Write out again the entries from the first line to the line that includes "個人的バイクまとめブログ (512, 33)", keeping both of those lines.

-------- Data

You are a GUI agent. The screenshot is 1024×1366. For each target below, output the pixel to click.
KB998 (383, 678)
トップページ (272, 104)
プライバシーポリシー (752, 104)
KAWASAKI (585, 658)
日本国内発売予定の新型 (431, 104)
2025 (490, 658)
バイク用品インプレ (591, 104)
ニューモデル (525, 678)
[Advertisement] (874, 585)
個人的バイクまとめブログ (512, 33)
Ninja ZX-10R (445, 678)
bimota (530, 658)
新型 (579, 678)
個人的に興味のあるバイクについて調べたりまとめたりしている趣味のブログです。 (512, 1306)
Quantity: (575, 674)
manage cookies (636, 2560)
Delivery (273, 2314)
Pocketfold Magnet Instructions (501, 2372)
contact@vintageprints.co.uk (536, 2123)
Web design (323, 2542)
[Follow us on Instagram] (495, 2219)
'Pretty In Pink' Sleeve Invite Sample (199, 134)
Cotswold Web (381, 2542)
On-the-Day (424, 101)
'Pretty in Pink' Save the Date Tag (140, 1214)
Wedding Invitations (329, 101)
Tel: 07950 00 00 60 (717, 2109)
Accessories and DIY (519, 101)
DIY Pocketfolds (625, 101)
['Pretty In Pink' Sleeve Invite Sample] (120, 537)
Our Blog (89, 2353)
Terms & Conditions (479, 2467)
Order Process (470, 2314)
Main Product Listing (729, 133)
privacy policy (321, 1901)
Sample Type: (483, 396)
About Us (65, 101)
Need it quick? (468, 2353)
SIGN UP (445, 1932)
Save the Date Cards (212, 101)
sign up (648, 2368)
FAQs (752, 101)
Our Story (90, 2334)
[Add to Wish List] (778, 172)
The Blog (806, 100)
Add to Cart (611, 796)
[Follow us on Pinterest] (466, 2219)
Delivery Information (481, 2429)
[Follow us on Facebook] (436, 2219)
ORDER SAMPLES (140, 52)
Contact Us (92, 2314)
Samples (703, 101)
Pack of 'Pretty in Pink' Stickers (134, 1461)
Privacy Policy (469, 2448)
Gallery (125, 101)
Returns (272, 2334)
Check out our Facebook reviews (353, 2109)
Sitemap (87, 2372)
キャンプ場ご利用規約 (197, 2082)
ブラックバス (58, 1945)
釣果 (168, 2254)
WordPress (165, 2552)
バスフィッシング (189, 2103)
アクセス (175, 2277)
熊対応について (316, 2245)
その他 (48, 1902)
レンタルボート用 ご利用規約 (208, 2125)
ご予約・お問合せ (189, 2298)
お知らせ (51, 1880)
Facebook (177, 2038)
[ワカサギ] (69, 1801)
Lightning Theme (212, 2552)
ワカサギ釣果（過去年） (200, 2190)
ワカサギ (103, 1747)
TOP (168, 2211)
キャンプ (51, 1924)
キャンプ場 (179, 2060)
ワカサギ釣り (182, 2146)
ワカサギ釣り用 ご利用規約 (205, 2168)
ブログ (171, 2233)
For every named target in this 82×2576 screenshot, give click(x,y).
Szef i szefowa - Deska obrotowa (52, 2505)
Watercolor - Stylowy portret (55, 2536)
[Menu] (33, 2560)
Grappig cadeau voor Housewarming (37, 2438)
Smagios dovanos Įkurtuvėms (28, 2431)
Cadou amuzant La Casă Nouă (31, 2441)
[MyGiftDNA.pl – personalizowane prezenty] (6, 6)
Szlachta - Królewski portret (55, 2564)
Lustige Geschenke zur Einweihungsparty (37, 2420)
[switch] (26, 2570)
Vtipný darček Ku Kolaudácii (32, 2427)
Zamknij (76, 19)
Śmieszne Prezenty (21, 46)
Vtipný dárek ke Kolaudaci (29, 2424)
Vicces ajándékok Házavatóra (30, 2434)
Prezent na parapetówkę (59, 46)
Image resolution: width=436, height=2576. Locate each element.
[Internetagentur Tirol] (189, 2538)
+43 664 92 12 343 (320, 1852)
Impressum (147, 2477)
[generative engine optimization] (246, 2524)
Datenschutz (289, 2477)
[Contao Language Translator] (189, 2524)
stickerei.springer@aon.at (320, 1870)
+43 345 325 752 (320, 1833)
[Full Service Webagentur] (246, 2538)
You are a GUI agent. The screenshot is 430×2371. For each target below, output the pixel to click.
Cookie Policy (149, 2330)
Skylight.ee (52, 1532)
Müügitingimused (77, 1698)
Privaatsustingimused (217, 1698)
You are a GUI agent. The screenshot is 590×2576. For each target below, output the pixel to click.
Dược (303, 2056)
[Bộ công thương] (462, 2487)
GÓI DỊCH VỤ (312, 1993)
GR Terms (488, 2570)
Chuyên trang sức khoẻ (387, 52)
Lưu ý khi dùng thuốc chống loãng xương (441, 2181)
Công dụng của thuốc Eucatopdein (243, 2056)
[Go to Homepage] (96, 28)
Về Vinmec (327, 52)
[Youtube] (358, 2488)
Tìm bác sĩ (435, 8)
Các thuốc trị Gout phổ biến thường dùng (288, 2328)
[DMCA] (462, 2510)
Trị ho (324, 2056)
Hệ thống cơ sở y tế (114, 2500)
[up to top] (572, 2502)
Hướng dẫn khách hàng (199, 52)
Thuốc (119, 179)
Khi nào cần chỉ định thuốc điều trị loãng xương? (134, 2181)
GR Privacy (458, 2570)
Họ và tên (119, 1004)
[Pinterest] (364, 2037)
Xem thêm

----------------

Solution to this task >>
You are a GUI agent. The screenshot is 1024×1366. For each target below, output the pixel to click.
KB998 (383, 678)
トップページ (272, 104)
プライバシーポリシー (752, 104)
KAWASAKI (585, 658)
日本国内発売予定の新型 (431, 104)
2025 (490, 658)
バイク用品インプレ (591, 104)
ニューモデル (525, 678)
[Advertisement] (874, 585)
個人的バイクまとめブログ (512, 33)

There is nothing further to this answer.